* PROBLEM TO WORK ON: Everything from the line containing "Screen dimensions: 598x336" through the line containing "Click the BNB" should be repeated exactly, and nothing else from the data.

* EXERCISE DATA:

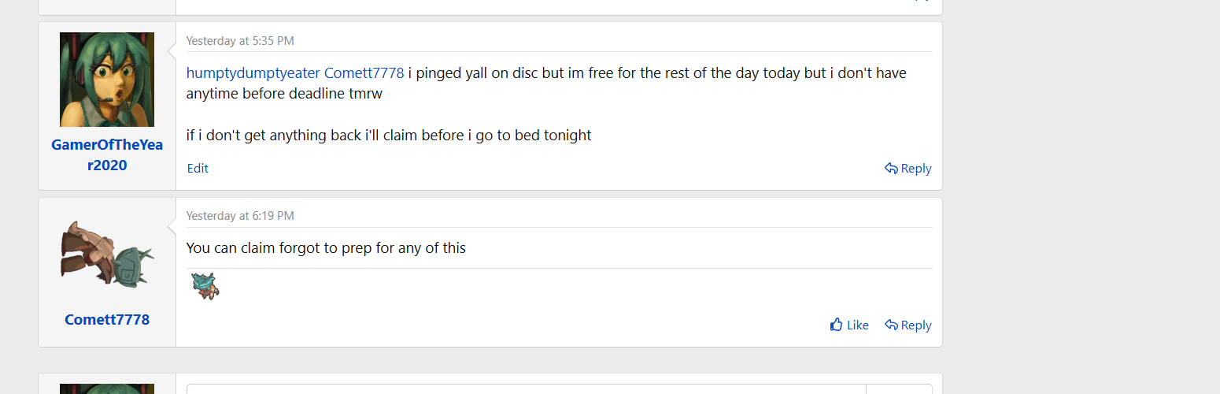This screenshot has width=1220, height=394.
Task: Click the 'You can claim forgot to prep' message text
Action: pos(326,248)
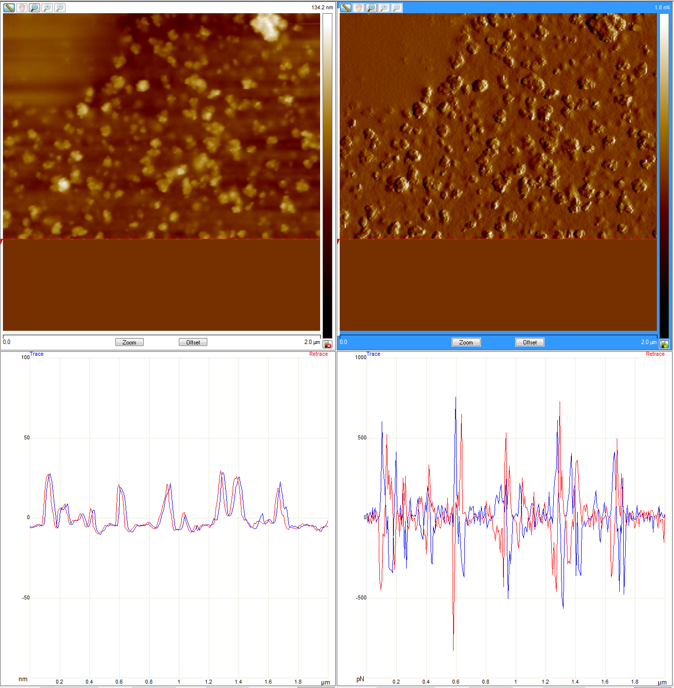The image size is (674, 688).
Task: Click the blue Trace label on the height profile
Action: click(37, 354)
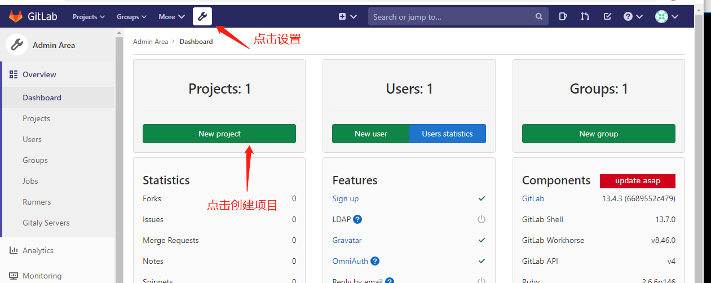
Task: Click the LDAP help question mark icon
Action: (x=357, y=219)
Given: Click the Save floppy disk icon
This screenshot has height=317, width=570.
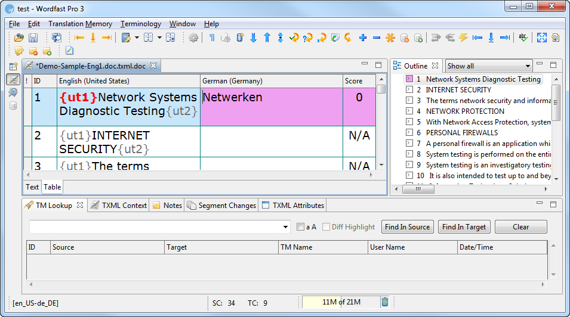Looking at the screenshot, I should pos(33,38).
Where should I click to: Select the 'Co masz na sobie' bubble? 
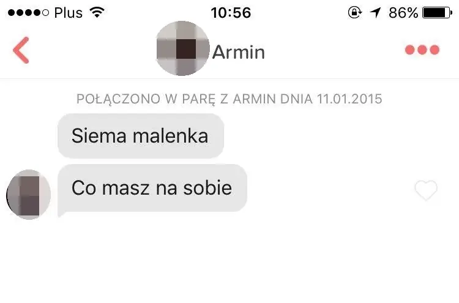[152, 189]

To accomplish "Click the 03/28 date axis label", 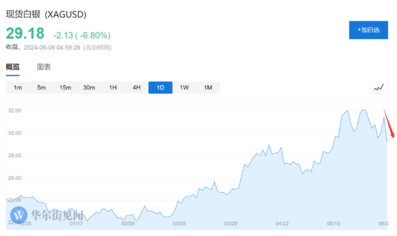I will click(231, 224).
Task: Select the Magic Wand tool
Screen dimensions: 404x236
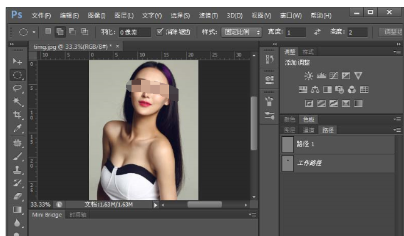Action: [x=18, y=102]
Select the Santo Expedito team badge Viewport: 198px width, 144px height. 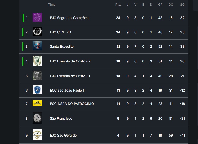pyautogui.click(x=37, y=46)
--
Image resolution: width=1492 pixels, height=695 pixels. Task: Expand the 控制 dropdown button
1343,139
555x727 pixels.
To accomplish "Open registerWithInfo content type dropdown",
---
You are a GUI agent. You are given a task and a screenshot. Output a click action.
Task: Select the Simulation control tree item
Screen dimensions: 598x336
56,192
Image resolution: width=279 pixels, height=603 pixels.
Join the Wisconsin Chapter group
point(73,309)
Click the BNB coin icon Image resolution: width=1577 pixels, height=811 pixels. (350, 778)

* TASK ANSWER:
Screen dimensions: 598x336
56,192
Image resolution: width=279 pixels, height=603 pixels.
Join the Wisconsin Chapter group
point(73,309)
Click the BNB coin icon Image resolution: width=1577 pixels, height=811 pixels. (350, 778)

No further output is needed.